**Exercise task 1**
In the essay on the gothic, in what year did Horace Walpole introduce a haunted castle with The Castle of Otranto?
**Exercise task 2**
Transcribe everything in the essay on the gothic from "In my early" down to "appearances were enthralling.".

**Selection**
Photography: Steve Parke
Model and Wardrobe Designer: London St. Juniper
Accessories: Shoes by American Duchess
Alternative Hair Artist: Erin Elliott – Alter Ego Salon

I fell in love with the gothic long before I knew the word, and long before I understood the myriad worlds it contained. Late at night I would creep from my bedroom to pass through the dark hall and down the cold linoleum-covered stairs to click on the television at the lowest possible volume. If I found what I was looking for, I’d back slowly from the glowing screen to settle on a sofa covered in a rough brown and orange woven upholstery, to watch her: a beautiful woman with long dark hair and a glamorous gown, living in a fascinating home full of treasures. More than anything, I wanted to be her. Even at four years old I knew Morticia Addams, of the mid-1960s television sitcom The Addams Family, was worth risking both the basement spiders and my parents’ wrath.

In my early teens the spark that Tish ignited burst into flame, and I lost myself in books full of seductive monsters and films and art full of even more seductive fashions.  I loved the excess of beautiful gowns and sweeping robes and found comfort in stories much larger than my suburban life. And I fell in love with villains, from the romantic vampires of Christopher Pike and L.J. Smith to Dracula, Heathcliff, Bertha Mason, and Nancy Downs. At a time when I felt powerless, their agency was inspiring, and in a time and place I found boring, their expressive appearances were enthralling.

My early obsession was legitimized in a way by my academic career. For one, I learned that “goth” wasn’t necessarily something one bought at Hot Topic (although as an adult I think that’s fine too). A gothic romance was an extraordinary story; unlike the realism that dominated the first English novels of the  18th century, the gothic was a fantasy genre unhindered by the time or place of its writing. Inspired by literal nightmares and a fashion for medievalism, Horace Walpole introduced a haunted castle in 1764 with The Castle of Otranto, and from its ghostly murder and uncomfortable marriage plots has come an amorphous cultural space where the mysterious is beautiful, death is but an inconvenience, fashion can sprawl, and the villain is the star of the story (and usually the best dressed).

Even before Walpole’s time, the term gothic was used to describe a wide spectrum of cultures and ideas. Gothic refers to a Germanic people and a style of architecture. It’s a genre of music and a genre of literature. For the Victorians it described a romanticization of the medieval, most often explored in supernatural stories, and now it describes a contemporary romanticization of the Victorians. We understand it as a subgenre of horror, but it is also the mother of all genre fiction, opening a market for the sci-fi and fantasy and mystery to come. It is a style, an idea, and a lifestyle. The one thing that the gothic is never is fixed or stagnant. Its wrought-iron gates are not closed to interpretation or reinvention and need no keepers. The gothic makes space for all these definitions and ideas simultaneously.

**Items**

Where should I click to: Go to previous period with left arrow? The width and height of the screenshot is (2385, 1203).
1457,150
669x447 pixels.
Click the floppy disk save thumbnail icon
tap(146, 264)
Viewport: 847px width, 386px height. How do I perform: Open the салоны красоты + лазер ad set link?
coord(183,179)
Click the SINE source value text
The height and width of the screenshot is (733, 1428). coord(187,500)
* * *
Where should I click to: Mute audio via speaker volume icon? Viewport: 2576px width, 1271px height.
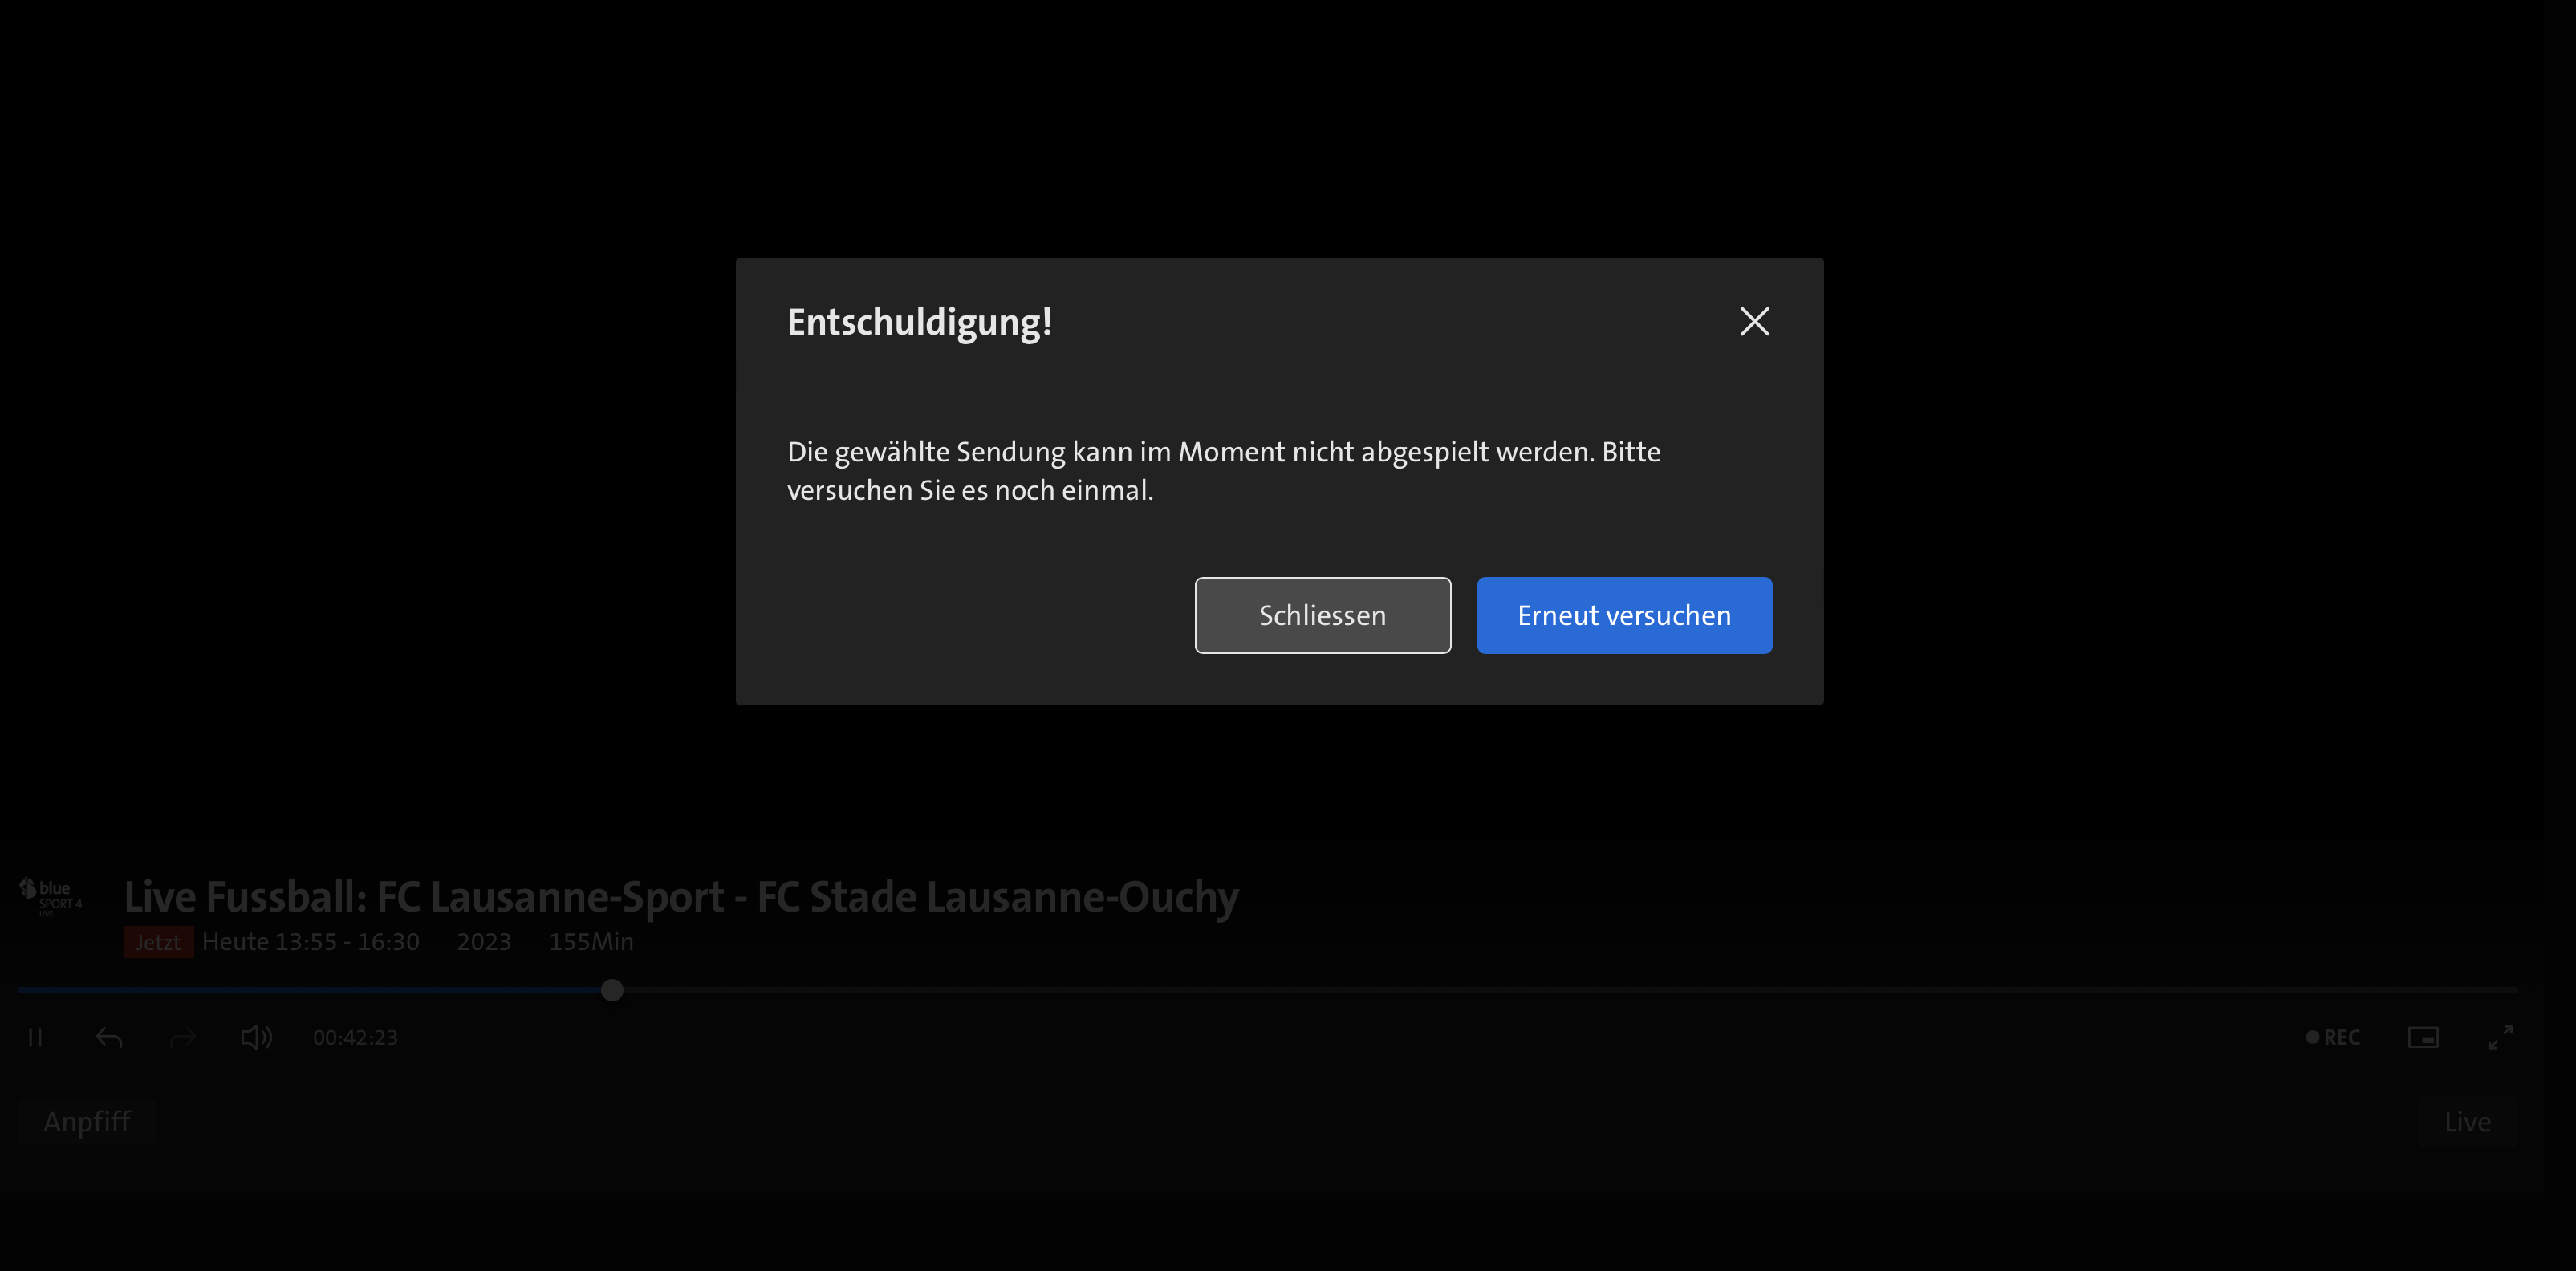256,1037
==
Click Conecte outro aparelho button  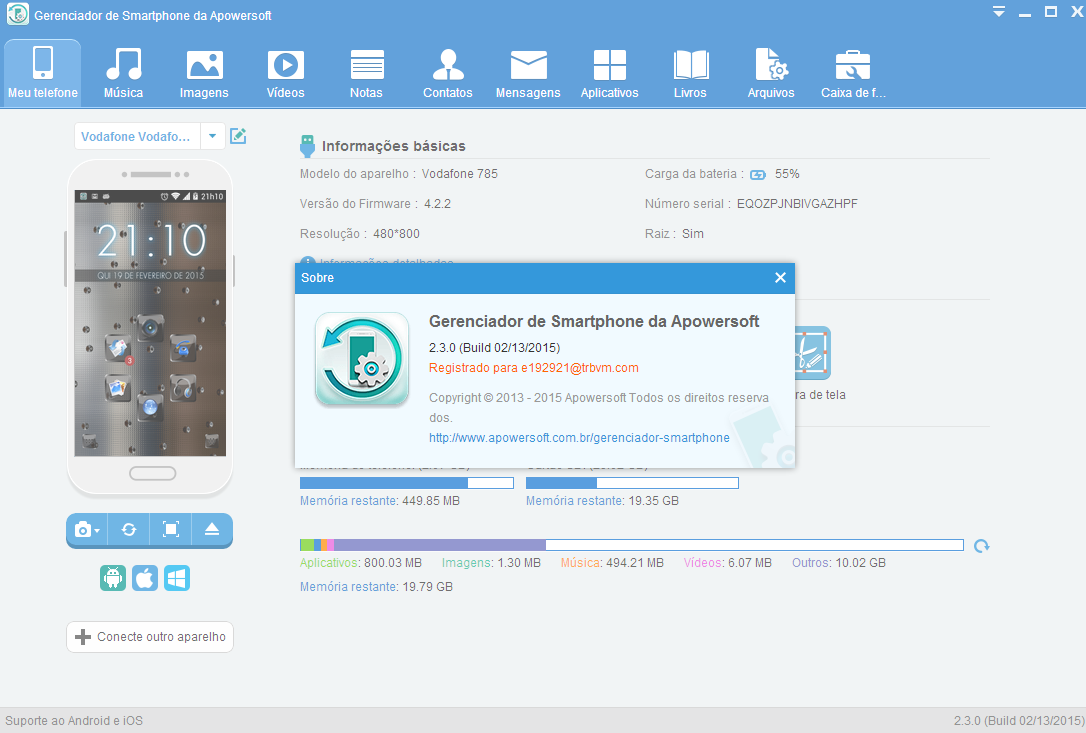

**Full answer 1**
1764

**Full answer 2**
In my early teens the spark that Tish ignited burst into flame, and I lost myself in books full of seductive monsters and films and art full of even more seductive fashions.  I loved the excess of beautiful gowns and sweeping robes and found comfort in stories much larger than my suburban life. And I fell in love with villains, from the romantic vampires of Christopher Pike and L.J. Smith to Dracula, Heathcliff, Bertha Mason, and Nancy Downs. At a time when I felt powerless, their agency was inspiring, and in a time and place I found boring, their expressive appearances were enthralling.